And then you have this comment block that comes right after Rust Script that states your Rust dependencies. OK, I need time version 0.1.2.5. And then once you've done that, you've magically created a single file using Rust that can exploit the whole Rust dependency ecosystem and is dead easy to run.

You just run it and it goes. That's great for development if you just are getting something started with something small. And it's great for distribution. You just give someone the file and they don't need to learn about Rust. They just do it. I wrote a C# version of this about 20 years ago, which was great.
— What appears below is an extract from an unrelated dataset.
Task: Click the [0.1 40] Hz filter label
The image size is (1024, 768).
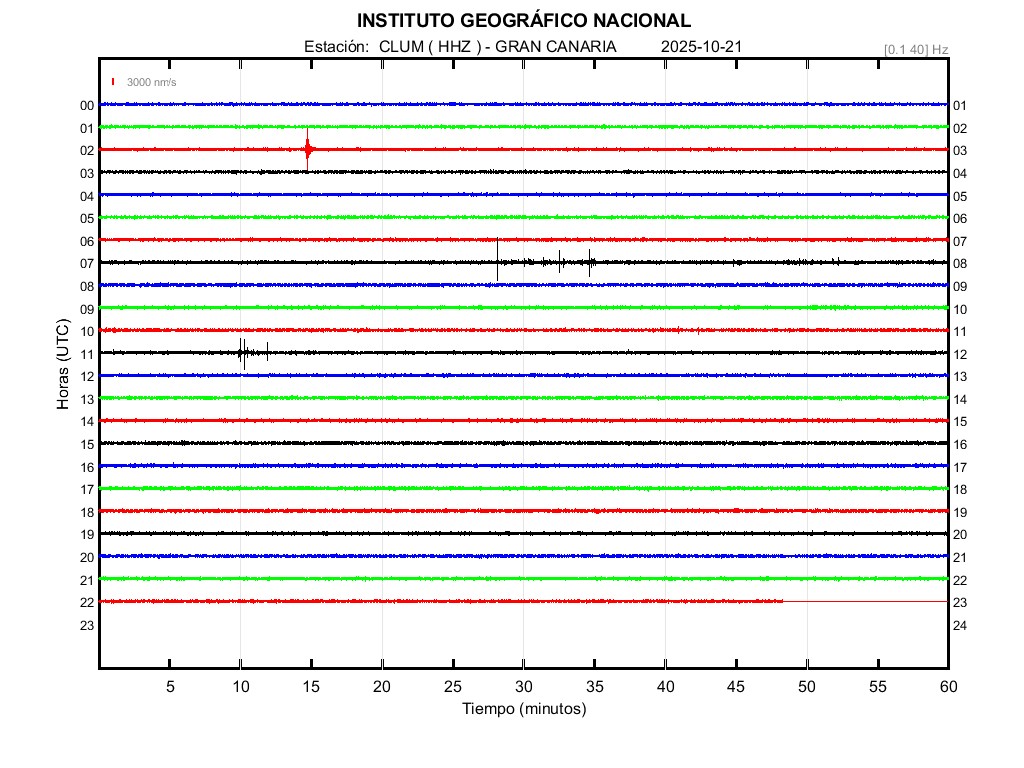Action: point(915,49)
That's in my insurance pricing company. And we just give it to clients and they would use it to write insurance pricing scripts. I think there might be a somewhat more official way to do it in C# now. One would think there might be. So basically, I thought this should exist in Python because I don't know if everyone here agrees, but I'd say Python has-- let me change the screen I'm sharing.

How do I do that? Where's my stop sharing button? OK. Because in my opinion, one of the-- and OK, we're back in Emacs. And let me make the screen bigger. So it's a reasonable size again, Jeremy, in terms of legibility? Yeah. Because the Python packaging and distribution story, in my opinion, is terrible.

Maybe it's great if you really know your way around it. But it takes a while to realize all the different things that are out there and which ones are redundant and which ones are official and which ones are good and which ones are bad. And every time I step away from the language for years and come back, I feel like I need to recheck to see if things are-- what the situation is.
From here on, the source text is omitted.